=== ACTION ITEM ===
Please report every line of the listing below that has the word "computer" in it.

=== SUPPLIED DATA ===
○ ○ ○ ○ ○ ○ ○
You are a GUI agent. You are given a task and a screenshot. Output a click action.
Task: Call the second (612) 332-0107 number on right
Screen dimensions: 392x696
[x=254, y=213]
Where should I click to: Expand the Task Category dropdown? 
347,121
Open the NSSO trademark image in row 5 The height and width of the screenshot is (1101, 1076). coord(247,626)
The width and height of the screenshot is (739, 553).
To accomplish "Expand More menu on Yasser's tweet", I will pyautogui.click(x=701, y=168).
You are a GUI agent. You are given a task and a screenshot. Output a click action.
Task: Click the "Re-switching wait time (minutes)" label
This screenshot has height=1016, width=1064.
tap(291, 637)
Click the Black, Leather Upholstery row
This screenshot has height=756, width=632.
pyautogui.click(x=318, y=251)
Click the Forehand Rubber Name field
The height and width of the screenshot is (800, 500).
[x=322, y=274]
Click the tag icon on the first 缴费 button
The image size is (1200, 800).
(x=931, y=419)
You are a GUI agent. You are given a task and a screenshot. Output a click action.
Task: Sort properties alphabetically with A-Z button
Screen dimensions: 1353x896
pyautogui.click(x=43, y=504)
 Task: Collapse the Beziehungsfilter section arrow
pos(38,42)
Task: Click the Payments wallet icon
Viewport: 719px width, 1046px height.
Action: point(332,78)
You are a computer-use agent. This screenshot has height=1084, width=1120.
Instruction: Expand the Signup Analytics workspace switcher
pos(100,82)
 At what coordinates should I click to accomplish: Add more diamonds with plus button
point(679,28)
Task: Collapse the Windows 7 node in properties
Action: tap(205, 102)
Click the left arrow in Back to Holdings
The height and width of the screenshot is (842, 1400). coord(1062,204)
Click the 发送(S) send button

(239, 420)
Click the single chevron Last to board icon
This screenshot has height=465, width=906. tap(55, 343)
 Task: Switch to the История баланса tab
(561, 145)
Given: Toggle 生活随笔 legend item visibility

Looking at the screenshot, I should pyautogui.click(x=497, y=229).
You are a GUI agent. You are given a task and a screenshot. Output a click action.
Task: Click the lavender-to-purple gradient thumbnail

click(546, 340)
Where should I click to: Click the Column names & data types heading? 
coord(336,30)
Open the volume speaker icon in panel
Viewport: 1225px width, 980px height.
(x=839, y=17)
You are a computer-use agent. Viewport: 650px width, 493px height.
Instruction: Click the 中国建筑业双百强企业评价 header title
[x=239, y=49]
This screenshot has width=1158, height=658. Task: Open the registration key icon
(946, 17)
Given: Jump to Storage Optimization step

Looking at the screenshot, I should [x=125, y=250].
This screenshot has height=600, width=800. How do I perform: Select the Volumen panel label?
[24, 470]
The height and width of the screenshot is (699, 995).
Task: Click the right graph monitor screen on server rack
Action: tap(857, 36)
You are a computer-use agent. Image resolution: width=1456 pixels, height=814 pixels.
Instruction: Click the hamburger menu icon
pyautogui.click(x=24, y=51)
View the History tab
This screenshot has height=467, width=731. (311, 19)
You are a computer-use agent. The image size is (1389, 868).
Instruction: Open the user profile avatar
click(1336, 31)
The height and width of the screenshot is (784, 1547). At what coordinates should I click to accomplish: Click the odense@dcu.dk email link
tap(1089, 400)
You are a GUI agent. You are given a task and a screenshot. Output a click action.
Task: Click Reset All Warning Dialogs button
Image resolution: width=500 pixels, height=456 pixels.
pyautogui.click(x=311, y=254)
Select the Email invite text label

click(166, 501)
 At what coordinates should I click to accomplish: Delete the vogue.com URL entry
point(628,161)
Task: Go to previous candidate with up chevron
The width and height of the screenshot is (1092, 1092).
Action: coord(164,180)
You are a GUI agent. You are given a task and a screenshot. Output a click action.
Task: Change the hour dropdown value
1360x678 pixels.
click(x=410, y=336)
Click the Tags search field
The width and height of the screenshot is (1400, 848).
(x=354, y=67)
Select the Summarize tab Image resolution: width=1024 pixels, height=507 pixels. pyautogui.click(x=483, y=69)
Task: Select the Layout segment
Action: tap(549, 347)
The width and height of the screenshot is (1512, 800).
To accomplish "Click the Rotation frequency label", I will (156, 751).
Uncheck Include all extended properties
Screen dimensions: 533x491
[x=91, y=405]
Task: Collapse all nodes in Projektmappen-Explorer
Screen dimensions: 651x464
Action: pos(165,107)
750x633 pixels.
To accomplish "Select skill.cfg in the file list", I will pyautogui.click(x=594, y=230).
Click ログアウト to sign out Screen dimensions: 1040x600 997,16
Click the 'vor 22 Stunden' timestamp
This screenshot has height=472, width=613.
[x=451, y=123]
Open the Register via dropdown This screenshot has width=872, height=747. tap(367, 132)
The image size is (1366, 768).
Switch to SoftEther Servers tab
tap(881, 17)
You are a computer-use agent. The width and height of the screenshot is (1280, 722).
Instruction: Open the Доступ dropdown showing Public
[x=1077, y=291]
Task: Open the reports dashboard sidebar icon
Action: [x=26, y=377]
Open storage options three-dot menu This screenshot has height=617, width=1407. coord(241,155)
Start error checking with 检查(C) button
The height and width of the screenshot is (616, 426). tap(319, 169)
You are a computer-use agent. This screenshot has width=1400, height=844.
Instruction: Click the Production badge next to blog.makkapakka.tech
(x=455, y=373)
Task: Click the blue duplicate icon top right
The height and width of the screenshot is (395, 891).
○ ○ ○ ○ ○ ○ ○
=== WORKED SOLUTION ===
You are a computer-use agent. This screenshot has height=1084, width=1120.
You are a computer-use agent. Viewport: 650px width, 493px height.
You are a computer-use agent. Image resolution: width=1456 pixels, height=814 pixels.
You are a computer-use agent. The image size is (1389, 868).
You are a computer-use agent. The width and height of the screenshot is (1280, 722).
You are a computer-use agent. This screenshot has width=1400, height=844.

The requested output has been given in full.